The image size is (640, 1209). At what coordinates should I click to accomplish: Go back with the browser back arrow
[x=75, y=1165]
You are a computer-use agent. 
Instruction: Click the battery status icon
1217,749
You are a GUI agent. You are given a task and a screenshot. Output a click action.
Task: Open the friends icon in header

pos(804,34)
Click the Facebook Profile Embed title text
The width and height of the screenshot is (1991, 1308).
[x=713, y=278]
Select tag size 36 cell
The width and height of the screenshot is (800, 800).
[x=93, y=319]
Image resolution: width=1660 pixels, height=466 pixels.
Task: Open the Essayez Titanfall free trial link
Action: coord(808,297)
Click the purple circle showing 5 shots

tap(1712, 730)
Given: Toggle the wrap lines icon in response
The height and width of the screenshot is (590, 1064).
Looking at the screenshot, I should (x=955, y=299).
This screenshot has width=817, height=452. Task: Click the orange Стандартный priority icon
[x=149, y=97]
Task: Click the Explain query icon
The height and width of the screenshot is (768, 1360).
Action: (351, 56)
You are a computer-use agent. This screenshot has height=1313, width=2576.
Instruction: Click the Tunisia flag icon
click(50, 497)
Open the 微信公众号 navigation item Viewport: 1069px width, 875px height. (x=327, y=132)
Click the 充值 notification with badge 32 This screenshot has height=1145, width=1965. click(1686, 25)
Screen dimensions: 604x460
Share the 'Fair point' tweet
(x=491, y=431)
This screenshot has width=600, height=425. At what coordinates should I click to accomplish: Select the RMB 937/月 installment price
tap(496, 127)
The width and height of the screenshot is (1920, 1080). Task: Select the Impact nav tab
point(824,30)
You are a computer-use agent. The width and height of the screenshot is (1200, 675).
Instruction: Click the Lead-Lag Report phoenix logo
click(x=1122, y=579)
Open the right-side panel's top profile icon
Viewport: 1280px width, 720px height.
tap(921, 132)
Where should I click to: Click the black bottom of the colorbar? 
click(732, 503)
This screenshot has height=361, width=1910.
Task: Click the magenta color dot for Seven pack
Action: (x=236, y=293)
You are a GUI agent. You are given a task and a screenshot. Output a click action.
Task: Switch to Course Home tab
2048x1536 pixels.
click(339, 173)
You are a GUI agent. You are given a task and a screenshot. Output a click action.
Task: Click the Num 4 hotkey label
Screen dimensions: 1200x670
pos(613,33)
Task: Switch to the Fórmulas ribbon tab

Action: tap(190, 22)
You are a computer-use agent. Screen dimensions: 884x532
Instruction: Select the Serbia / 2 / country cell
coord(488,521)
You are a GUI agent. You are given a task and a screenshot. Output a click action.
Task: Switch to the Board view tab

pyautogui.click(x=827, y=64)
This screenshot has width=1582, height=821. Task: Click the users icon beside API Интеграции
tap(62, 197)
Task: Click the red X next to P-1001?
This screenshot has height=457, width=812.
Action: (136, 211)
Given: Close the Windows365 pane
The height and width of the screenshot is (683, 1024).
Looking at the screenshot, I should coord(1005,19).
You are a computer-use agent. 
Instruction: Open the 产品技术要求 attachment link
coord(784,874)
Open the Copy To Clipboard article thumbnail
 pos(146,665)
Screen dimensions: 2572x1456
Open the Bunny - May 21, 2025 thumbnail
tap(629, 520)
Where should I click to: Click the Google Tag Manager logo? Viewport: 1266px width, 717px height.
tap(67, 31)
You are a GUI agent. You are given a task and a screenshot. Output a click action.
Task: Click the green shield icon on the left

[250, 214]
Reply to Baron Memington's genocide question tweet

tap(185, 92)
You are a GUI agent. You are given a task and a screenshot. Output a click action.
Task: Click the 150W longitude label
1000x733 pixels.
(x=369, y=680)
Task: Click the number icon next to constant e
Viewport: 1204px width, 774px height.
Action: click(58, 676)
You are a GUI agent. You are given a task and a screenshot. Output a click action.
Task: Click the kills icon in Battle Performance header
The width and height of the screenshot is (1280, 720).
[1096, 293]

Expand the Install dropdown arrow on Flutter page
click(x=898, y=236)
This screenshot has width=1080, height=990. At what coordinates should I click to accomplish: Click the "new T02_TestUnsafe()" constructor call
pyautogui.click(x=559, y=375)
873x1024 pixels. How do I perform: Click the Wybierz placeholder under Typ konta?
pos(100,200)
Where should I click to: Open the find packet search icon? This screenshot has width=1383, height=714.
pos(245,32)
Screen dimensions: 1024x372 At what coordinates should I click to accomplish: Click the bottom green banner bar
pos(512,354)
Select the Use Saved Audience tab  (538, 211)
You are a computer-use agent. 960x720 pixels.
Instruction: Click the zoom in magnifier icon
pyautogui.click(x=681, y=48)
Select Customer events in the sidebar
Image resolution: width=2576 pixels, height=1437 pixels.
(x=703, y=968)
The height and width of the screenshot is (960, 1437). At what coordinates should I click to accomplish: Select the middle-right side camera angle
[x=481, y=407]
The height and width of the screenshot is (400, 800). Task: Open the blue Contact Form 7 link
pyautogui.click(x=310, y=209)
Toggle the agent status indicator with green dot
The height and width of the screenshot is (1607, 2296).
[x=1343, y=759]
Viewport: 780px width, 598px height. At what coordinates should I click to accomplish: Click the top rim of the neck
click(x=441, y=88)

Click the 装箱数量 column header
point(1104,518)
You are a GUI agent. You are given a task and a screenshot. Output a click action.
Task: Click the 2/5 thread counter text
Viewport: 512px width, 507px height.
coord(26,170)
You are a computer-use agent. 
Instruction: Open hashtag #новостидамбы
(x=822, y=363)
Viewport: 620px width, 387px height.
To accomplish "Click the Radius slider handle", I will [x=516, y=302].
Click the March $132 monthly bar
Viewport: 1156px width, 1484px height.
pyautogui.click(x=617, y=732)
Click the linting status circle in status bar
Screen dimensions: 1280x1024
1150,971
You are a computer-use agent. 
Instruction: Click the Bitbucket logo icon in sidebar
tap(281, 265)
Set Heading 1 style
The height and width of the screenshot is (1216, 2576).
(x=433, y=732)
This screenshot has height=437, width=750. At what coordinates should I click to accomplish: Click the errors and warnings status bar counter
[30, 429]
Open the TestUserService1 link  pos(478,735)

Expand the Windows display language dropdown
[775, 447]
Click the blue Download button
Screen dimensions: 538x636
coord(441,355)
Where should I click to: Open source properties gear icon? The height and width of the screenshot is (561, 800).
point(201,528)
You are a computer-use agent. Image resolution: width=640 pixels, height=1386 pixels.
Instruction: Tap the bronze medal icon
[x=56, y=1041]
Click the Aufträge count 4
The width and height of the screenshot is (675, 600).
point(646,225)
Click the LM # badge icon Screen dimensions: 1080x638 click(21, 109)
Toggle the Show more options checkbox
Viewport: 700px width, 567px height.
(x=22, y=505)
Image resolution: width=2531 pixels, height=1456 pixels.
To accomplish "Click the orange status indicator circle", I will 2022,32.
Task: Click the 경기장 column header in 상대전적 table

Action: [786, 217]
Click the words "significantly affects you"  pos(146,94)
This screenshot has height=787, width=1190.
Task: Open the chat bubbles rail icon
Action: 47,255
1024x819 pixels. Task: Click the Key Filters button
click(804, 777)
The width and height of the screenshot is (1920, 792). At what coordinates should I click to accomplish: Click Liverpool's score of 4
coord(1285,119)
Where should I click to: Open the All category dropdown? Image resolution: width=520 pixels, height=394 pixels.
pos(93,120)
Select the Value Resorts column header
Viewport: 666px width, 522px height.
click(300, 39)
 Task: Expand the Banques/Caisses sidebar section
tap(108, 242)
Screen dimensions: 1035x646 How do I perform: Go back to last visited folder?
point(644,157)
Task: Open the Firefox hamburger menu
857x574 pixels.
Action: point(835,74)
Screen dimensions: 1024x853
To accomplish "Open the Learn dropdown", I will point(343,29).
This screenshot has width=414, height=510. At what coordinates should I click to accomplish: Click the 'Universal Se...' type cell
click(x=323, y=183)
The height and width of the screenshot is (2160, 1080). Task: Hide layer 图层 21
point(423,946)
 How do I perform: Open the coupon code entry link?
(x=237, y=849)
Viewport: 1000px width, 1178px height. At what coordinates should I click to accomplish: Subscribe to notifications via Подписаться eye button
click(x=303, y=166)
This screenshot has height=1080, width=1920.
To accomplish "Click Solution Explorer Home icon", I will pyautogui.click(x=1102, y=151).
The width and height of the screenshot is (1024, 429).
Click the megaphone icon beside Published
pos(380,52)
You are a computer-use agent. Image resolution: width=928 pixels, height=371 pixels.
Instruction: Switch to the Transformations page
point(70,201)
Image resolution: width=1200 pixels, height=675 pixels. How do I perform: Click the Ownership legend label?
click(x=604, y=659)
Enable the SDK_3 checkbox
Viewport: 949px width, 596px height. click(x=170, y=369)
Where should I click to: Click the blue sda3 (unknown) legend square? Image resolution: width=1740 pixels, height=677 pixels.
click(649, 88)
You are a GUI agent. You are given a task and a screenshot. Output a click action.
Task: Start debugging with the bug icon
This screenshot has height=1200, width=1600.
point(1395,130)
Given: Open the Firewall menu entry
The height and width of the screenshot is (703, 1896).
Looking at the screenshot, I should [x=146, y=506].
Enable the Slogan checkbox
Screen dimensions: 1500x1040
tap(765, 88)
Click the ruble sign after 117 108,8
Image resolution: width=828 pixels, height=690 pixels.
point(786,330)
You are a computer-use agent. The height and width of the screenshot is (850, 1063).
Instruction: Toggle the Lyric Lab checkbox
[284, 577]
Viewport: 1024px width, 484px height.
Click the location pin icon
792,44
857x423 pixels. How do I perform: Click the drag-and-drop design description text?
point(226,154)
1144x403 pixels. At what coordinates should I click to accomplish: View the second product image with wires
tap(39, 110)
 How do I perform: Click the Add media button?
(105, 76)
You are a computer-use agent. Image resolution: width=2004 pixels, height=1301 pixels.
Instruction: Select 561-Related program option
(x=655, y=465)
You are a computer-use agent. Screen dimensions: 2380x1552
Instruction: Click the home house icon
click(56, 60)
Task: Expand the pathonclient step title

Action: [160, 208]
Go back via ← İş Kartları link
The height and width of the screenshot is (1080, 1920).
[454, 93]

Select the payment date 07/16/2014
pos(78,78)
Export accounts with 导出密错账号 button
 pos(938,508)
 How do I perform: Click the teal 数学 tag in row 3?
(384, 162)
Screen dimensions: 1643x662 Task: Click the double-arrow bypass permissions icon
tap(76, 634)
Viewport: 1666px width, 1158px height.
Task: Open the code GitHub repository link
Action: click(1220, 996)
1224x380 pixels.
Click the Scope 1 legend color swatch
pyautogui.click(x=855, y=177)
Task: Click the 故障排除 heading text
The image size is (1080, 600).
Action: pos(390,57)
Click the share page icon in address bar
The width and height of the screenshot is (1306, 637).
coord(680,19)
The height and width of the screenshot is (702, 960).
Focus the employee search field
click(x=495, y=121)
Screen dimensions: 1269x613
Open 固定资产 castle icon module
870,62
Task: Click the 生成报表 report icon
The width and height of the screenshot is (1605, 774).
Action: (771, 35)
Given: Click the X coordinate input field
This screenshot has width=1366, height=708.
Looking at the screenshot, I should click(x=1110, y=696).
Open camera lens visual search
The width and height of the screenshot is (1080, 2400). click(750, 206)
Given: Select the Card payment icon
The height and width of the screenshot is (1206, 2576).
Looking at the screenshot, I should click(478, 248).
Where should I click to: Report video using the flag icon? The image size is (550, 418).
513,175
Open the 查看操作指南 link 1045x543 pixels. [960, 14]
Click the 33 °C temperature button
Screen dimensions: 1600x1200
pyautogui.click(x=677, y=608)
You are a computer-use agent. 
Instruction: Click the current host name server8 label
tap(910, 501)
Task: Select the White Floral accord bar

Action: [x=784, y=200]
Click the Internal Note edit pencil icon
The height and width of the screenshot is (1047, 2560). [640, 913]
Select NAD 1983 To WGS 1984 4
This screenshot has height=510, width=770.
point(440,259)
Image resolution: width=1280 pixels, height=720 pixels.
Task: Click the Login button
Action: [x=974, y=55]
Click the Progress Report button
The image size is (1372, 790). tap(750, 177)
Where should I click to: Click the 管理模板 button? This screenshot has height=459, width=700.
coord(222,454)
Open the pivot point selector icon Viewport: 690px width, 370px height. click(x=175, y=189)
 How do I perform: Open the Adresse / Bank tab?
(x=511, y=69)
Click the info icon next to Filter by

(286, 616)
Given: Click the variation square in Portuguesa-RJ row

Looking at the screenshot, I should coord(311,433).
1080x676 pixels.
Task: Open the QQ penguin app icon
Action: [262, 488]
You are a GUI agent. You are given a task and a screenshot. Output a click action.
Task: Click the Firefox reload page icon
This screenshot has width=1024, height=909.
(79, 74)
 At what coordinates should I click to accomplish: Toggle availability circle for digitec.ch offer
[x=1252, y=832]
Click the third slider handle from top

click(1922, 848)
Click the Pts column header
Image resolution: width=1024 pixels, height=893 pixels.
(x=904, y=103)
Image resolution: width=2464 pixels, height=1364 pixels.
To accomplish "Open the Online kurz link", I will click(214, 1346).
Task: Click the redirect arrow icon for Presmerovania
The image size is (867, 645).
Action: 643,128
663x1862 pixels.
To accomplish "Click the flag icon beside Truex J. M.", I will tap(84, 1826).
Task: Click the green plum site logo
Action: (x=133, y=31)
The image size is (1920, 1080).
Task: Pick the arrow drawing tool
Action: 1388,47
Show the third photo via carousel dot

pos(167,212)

+ + + +

Challenge:
Please duplicate the records word for word, beginning at the line that contains "Click the 装箱数量 column header" and stopping after the line that contains "point(201,528)".

Written solution:
Click the 装箱数量 column header
point(1104,518)
You are a GUI agent. You are given a task and a screenshot. Output a click action.
Task: Click the 2/5 thread counter text
Viewport: 512px width, 507px height.
coord(26,170)
You are a computer-use agent. 
Instruction: Open hashtag #новостидамбы
(x=822, y=363)
Viewport: 620px width, 387px height.
To accomplish "Click the Radius slider handle", I will [x=516, y=302].
Click the March $132 monthly bar
Viewport: 1156px width, 1484px height.
pyautogui.click(x=617, y=732)
Click the linting status circle in status bar
Screen dimensions: 1280x1024
1150,971
You are a computer-use agent. 
Instruction: Click the Bitbucket logo icon in sidebar
tap(281, 265)
Set Heading 1 style
The height and width of the screenshot is (1216, 2576).
(x=433, y=732)
This screenshot has height=437, width=750. At what coordinates should I click to accomplish: Click the errors and warnings status bar counter
[30, 429]
Open the TestUserService1 link  pos(478,735)

Expand the Windows display language dropdown
[775, 447]
Click the blue Download button
Screen dimensions: 538x636
coord(441,355)
Where should I click to: Open source properties gear icon? The height and width of the screenshot is (561, 800).
point(201,528)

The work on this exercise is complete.